- DOCUMENT SEGMENT:

======

Boonen, seeking to cement his place in cycling legend, is off the front having attacked with 50 kilometres to go and, as he enters the start of the Carréfour, some 2 kms away, he has about 55 seconds of a gap over his pursuers. If he pulls this off it will remarkable.
More frequent now the traffic passes, headlights shine brightly through the dusty murk, the odd drop of rain begins to fall; horns blare, a woman puts her hands over her ears. I’ve moved and can no longer see the screen, I don’t need to. Above the cloud of brown dust two helicopters swoop, noisily dipping and diving, their noses point to the ground as they race to find the next vantage point for the viewer sat in his living room, gripped by the drama. The side of the road is crowded now, two or three deep, all of us peering down the road, trying to see through the wall of humanity and between oncoming vehicles, cameras primed.

======

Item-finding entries
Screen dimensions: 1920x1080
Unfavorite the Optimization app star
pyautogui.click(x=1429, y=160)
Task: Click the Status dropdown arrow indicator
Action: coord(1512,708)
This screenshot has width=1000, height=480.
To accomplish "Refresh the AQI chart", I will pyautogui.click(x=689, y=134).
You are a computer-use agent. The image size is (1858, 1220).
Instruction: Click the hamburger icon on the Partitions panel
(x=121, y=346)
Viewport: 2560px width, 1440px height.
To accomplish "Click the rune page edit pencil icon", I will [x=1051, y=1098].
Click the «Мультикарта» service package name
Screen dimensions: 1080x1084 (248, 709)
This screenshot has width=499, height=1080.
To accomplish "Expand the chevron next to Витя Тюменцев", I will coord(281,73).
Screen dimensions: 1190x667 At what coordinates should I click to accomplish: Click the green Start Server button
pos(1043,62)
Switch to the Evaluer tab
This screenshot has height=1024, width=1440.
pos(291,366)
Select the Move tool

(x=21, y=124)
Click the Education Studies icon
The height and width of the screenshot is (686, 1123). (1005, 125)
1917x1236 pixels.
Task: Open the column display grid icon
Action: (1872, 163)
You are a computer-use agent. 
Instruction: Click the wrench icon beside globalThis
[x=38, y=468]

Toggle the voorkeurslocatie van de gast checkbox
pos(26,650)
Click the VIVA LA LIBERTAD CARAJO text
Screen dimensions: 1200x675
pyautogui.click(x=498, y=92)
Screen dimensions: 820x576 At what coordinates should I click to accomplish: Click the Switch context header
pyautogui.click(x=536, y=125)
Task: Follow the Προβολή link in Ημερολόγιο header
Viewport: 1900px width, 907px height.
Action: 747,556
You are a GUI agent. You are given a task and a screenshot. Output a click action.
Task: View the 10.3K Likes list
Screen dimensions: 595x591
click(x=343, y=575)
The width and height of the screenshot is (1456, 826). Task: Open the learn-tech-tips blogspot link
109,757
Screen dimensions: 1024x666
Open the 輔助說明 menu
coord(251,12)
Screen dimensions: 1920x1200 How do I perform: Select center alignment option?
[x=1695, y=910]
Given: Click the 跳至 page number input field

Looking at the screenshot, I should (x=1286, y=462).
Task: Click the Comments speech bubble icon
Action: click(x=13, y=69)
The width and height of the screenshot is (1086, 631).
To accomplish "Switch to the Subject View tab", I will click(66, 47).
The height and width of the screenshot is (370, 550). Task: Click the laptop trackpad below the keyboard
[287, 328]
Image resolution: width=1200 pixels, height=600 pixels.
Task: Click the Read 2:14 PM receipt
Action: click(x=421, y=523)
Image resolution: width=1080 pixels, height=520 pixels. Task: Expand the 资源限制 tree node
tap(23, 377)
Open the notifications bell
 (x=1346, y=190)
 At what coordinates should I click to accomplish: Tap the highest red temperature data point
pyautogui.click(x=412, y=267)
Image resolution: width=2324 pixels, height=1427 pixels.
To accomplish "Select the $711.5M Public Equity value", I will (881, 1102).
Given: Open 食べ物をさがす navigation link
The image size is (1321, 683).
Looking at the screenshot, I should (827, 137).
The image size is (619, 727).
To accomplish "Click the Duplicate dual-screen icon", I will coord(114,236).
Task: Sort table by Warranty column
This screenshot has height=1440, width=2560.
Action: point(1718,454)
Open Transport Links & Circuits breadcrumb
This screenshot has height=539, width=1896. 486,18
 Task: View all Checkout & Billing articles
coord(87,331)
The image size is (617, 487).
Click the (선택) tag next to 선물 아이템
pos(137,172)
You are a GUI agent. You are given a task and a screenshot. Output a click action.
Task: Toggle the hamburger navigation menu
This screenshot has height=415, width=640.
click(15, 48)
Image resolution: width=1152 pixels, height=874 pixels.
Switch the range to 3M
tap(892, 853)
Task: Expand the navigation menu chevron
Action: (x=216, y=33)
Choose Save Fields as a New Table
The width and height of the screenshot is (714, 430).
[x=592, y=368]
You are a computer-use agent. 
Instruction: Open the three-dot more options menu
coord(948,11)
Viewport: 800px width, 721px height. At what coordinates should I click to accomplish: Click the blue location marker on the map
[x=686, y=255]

======

- SHORT EXERCISE A:
Please answer these questions about the race passage above:
(i) With how many kilometres to go did Boonen attack?
(ii) How many helicopters swoop above the cloud of brown dust?
(iii) How many deep is the crowd at the side of the road?
- SHORT EXERCISE B: Echo the stretch of the race passage from "More frequent now" through "vehicles, cameras primed.", word for word.

- RESULT A:
(i) 50 kilometres
(ii) Two
(iii) Two or three deep

- RESULT B:
More frequent now the traffic passes, headlights shine brightly through the dusty murk, the odd drop of rain begins to fall; horns blare, a woman puts her hands over her ears. I’ve moved and can no longer see the screen, I don’t need to. Above the cloud of brown dust two helicopters swoop, noisily dipping and diving, their noses point to the ground as they race to find the next vantage point for the viewer sat in his living room, gripped by the drama. The side of the road is crowded now, two or three deep, all of us peering down the road, trying to see through the wall of humanity and between oncoming vehicles, cameras primed.